Cuando le dije a la chica que buscaba la documentación de Fawcett, me miró con aire socarrón.
– ¿Qué ocurre? -le pregunté.
– Bien, digamos que muchas de las personas que se interesan por Fawcett son un poco…
Su voz fue apagándose a medida que se alejaba. Mientras esperaba, hojeé varios informes de expediciones financiadas por la Royal Society. Uno de ellos describía uno de los viajes de 1844, encabezado por Charles Sturt y su segundo de a bordo, James Poole, quienes exploraron el desierto australiano en busca de un legendario mar interior. «La intensidad del calor es tal que […] el pelo ha dejado de crecernos y las uñas se nos han vuelto tan frágiles como el cristal -escribió Sturt en su diario-. El escorbuto se manifiesta en todos nosotros. Nos aquejan violentas jaquecas, dolores en las extremidades, inflamación y úlceras en las encías. El señor Poole fue empeorando; al final, la piel que cubría sus músculos ennegreció y el hombre perdió el uso de las extremidades inferiores. El día 14 murió repentinamente.»24 El mar interior no existía, y me di cuenta, tras leer estos informes, que el progresivo conocimiento de la tierra se basó, más que en el éxito, en el fracaso, en errores tácticos y en sueños imposibles. La Royal Society bien podía conquistar el mundo, pero no antes de que el mundo hubiese conquistado a sus miembros. Entre la larga lista de miembros que se sacrificaron, Fawcett ocupaba una categoría aparte: la de los ni vivos ni muertos, o, como un escritor los apodó, la de «los muertos vivientes».
La chica encargada de los archivos pronto surgió de entre las estanterías cargada con media docena de carpetas recubiertas de polvo. Al dejarlas sobre la mesa, estas desprendieron el polvo acumulado que adquirió un color violáceo.
– Tiene que ponerse esto -dijo, y me tendió unos guantes blancos.
Me los puse y abrí la primera carpeta; de su interior se derramaron cartas amarillentas y quebradizas. Muchas de ellas estaban escritas con una letra pequeña e inclinada, repletas de palabras que se sucedían como si estuviesen codificadas. Era la caligrafía de Fawcett. Cogí una de las hojas y la extendí frente a mí. La carta databa de 1915 y empezaba diciendo: «Querido Reeves». El nombre me resultaba conocido; abrí uno de los libros sobre la Royal Geographical Society y miré el índice. Edward Ayearst Reeves había sido el conservador cartográfico de la institución entre 1900 y 1933.

## Ejercicio:
Indica, por favor, si cada afirmación concuerda con el fragmento sobre los archivos de Fawcett, respondiendo sí o no y citando literalmente las palabras del fragmento que lo deciden.
1. La encargada de los archivos trajo seis carpetas polvorientas.
2. James Poole sobrevivió a la expedición por el desierto australiano.
3. Edward Ayearst Reeves fue conservador cartográfico de la institución entre 1900 y 1933.
El listado que viene a continuación es material independiente del fragmento.

## Datos proporcionados:
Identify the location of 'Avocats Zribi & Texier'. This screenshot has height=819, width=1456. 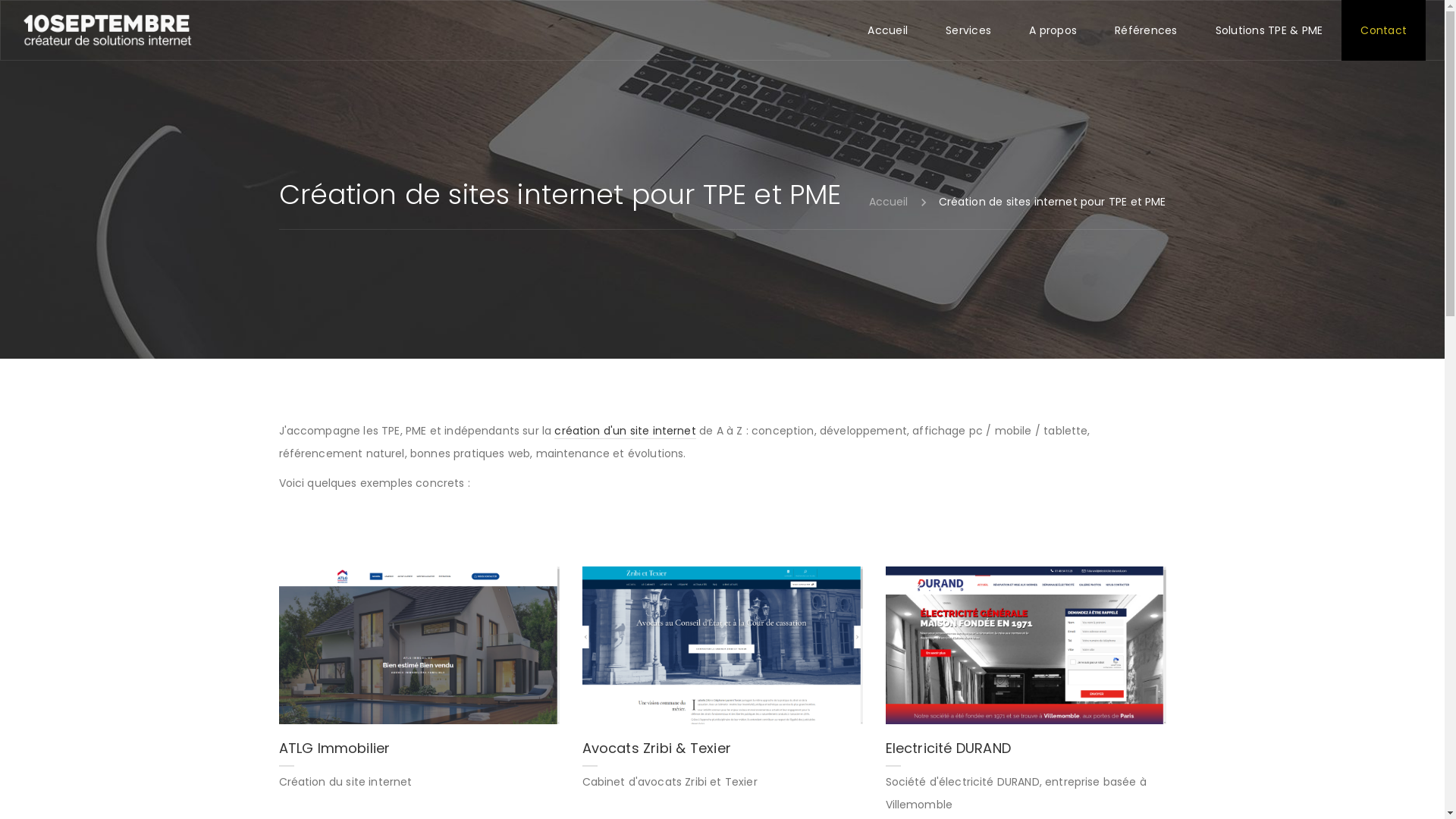
(722, 644).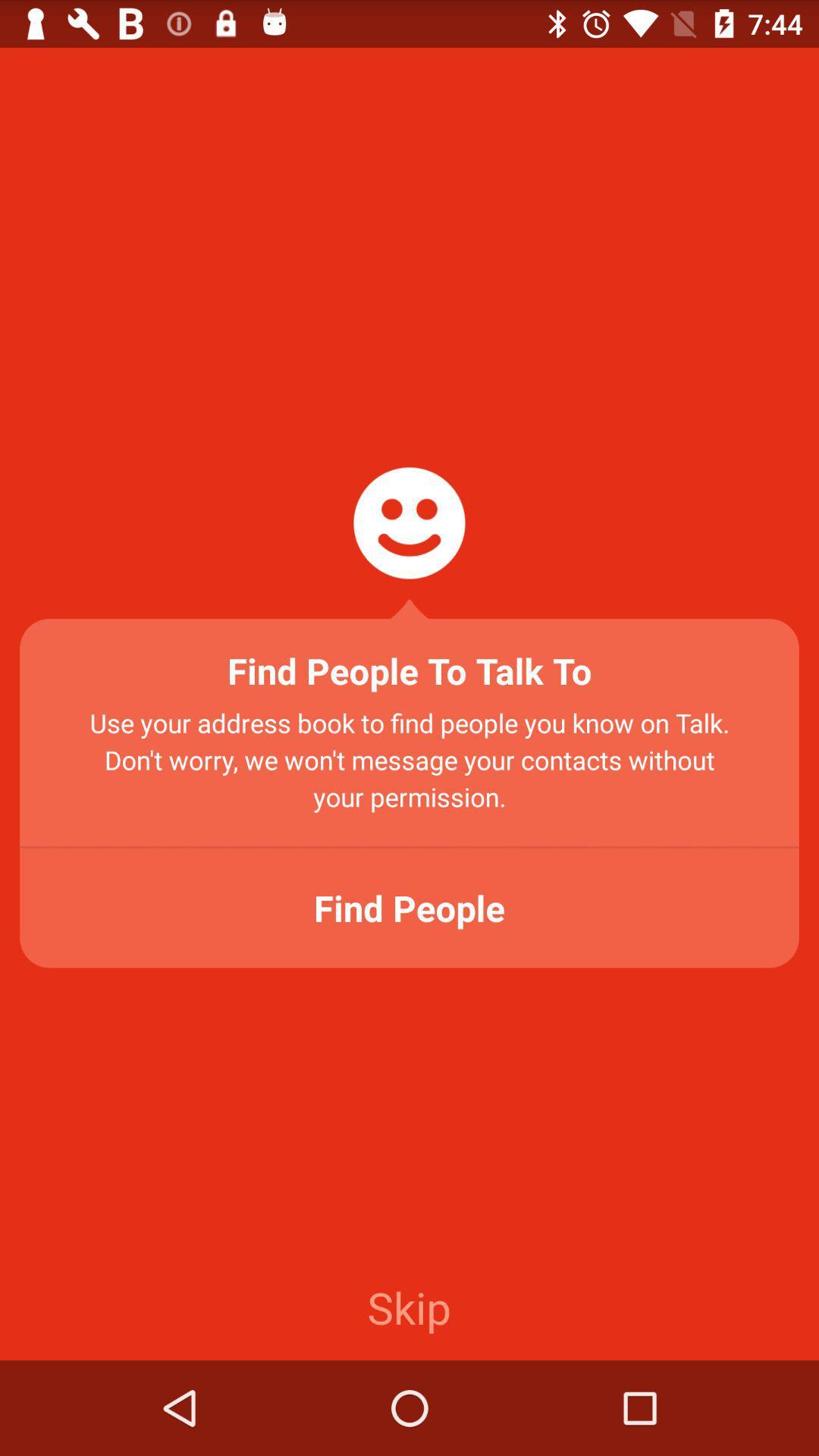  I want to click on the skip icon, so click(408, 1306).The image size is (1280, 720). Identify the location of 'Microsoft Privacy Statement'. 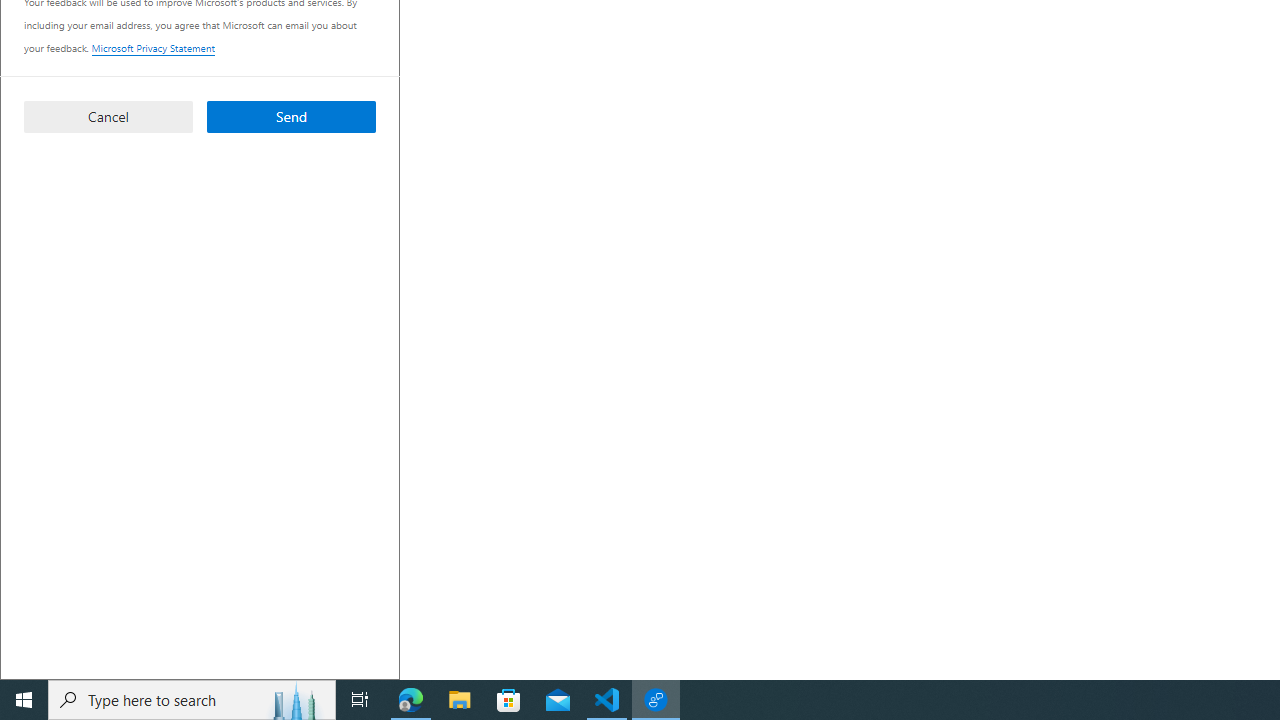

## Respuesta:
1. Sí: «cargada con media docena de carpetas recubiertas de polvo».
2. No: «El día 14 murió repentinamente.»
3. Sí: «Edward Ayearst Reeves había sido el conservador cartográfico de la institución entre 1900 y 1933».